The shortest walks for each retail location to all neighboring retail locations is used to generate a new set of circles to pack that consider urban rather than Euclidean movement through space, each of which are unique to the retail location. The second of the two circle packing operations more subtly nudges retail locations based on the shortest walk information.
import Rhino.Geometry as rh
import math
class Shop:
# intialize shop instance with center point, radius, and empty list of neighbors
def __init__(self, point, rad):
self.cp = point
self.r = rad
self.neighbors = []
# method for adding another shop object to list of neighbors
def addNeighbor(self, other):
self.neighbors.append(other)
# method for checking distance to other shop object and moving apart if they are colliding
def collide(self, other):
# distance from other shop object
d = self.cp.DistanceTo(other.cp)
# if the distance is LESS than sum of radii
if d < (self.r + other.r):
# find the direction of vector
vec = rh.Vector3d(self.cp) - rh.Vector3d(other.cp)
# find magnitude (difference between actual & desired distance)
overlap = (self.r + other.r) - d
# move circle location that fulfill desired distance between the two
vec.Unitize()
vec = vec * overlap * alpha
self.cp.Transform(rh.Transform.Translation(vec))
# create empty lists to store shop objects
new = []
exist = []
shops = []
# radius = math.sqrt( area / math.pi )
# loop over all center points, create new shop object, and add to list of shops
# first list for new and second list for existing
for i, point in enumerate(new_shops):
n = Shop(point, radii[i])
new.append(n)
shops.append(n)
for i, point in enumerate(exist_shops):
e = Shop(point, radii[len(new)+i])
exist.append(e)
shops.append(e)
# loop over all center points, create new shop object, and add to list of shops
for n in new:
for shop in shops:
if n != shop:
n.addNeighbor(shop)
# LOCAL OPTIMIZATION LOOP
# for several iterations, run cluster for each shop and its neighbors
# and collision on all shop pairs
for i in range(max_iter):
for n in new:
# 1 - collision
for neighbor in n.neighbors:
n.collide(neighbor)
# export list of moved object center points from script
cps = []
new_circles = []
exist_circles = []
# new circles as output
for i, n in enumerate(new):
cps.append(n.cp)
new_circles.append(rh.Circle(n.cp, radii[i]))
# existing circles as output
for i, e in enumerate(exist):
exist_circles.append(rh.Circle(e.cp, radii[len(new)+i]))
Input Parameters
The number of iterations and alphas values from both circle packing operations are considered as six total Discover inputs along with the number and selection of vacant lots at start-up.
- Number of new stores
- Index values of vacant lots
- Number of iterations for first circle packing operation
- Alpha value, or speed of movement, of first circle packing operation
- Number of iterations for second circle packing operation
- Alpha value of second circle packing operation
The location data and geometry required includes:
- Prepared street network of area as curves.
- Point location of vacant lots.
- Point location of existing retail of the intended type.
- Point location of subway station or other attractor.
Performance Metrics
The script is connected with Discover to produce generations of mutating design iterations, each learning from the previous generations.
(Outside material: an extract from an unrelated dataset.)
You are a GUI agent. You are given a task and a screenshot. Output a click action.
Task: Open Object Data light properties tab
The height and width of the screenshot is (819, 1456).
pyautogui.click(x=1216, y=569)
The seven output metrics to measure the performance of the iterations are the:
- Number of new retail locations,
- The total area of the neighborhood hull not covered by the first circle packing operation,
- The area of all first circles unified into a single geometry, as a percentage of the area of the neighborhood hull,
- The total area of any overlaps from the first circle packing operation,
- The average distance of retail location from the subway,
- The total area of all circles from the second circle packing operation,
- The total area of any overlaps from the second circle packing operation.
Conclusions
Several optimized outputs were able to be produced in a relatively short span of time, most likely because of the number of outputs or parameters we introduced to control the design. As the charts from Discover demonstrated, these parameters were relatively diverse, as no two outputs seems to have a correlation with one another.